Amir zeigte von Anfang an, dass er zwar Quereinsteiger war, aber einer mit Lust zum Arbeiten. Der Metzgermeister erkannte das sehr schnell und hat dann auch sofort reagiert. „Ich habe ihn direkt im Anschluss an das Praktikum übernommen und als Hilfskraft eingestellt“, freut sich Wolfgang Böhringer rückblickend. Eine Entscheidung, die er bis heute nicht bereut hat. Amir hat sich schnell eingearbeitet und erhielt schon bald Tariflohn. Der 38-jährige kommt in der Produktion zum Einsatz: schneidet Würste, bringt die Produkte in den Kühlraum und geht dem Metzgermeister zur Hand. Amir Ghasemis Religionszugehörigkeit, er ist Christ, bringe keinerlei Einschränkungen bei seiner Beschäftigung mit sich, so Böhringer.

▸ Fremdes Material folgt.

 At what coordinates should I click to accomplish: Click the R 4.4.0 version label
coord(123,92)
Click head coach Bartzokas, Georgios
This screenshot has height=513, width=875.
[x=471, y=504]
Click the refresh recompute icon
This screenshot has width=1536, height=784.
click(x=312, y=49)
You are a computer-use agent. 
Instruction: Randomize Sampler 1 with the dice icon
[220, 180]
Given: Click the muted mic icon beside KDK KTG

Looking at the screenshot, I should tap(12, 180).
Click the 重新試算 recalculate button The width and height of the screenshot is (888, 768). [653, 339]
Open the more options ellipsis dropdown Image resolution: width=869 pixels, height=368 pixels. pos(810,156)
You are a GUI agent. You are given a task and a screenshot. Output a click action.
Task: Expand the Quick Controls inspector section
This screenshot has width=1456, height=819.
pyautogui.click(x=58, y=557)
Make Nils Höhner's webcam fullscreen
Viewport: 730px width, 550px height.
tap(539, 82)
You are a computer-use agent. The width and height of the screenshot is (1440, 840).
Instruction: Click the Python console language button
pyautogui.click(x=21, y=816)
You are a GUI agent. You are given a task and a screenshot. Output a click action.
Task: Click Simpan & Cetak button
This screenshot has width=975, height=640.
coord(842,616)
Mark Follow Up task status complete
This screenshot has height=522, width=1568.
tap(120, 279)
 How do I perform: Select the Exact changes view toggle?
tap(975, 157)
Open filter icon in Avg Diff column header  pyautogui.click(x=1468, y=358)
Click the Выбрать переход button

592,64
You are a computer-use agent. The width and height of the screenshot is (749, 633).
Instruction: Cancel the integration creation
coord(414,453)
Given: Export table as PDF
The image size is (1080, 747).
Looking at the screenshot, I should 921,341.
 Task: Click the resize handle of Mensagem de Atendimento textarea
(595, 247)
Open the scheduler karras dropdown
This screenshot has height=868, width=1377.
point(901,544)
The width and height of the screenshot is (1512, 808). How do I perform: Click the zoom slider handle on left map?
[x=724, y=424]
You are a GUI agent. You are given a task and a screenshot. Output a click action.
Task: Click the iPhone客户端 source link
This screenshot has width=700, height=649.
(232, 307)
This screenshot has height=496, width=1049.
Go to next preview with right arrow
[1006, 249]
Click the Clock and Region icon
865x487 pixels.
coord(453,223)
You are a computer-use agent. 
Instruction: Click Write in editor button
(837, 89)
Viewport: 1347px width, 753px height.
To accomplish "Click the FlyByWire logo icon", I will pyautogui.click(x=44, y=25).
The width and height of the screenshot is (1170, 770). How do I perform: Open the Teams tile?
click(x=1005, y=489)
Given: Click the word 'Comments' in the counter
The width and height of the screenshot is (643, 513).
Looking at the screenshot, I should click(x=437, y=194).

„Trotz Arbeitsplatz, sicherem Einkommen, einer kleinen Mietwohnung und dass er auf eigenen Füßen steht, bekam Amir im März 2017 den Abschiebungsbescheid“, erklärt Carina Böhringer-Ruh, die in der Metzgerei für das Kaufmännische und Personal verantwortlich ist. Das könne sie bis heute nicht verstehen, „er ist integriert, spricht inzwischen gut Deutsch und nimmt niemanden einen Arbeitsplatz weg.“ Seit nun eineinhalb Jahren läuft sein Verfahren und rein theoretisch, so die Juniorchefin weiter, könne er morgen von der Polizei abgeholt werden. Amir selbst erklärt dazu, dass er in Karlsruhe eine Prüfung ablegen musste und diese nicht bestanden habe. "Seit 18 Monaten warte ich nun schon auf einen neuen Termin, der in Freiburg stattfinden soll." Er habe deshalb auch schon auf seine Kosten einen Rechtsanwalt eingeschaltet und versteht nicht wirklich, warum zwischen zwei Terminen eine so lange Wartezeit liegen muss.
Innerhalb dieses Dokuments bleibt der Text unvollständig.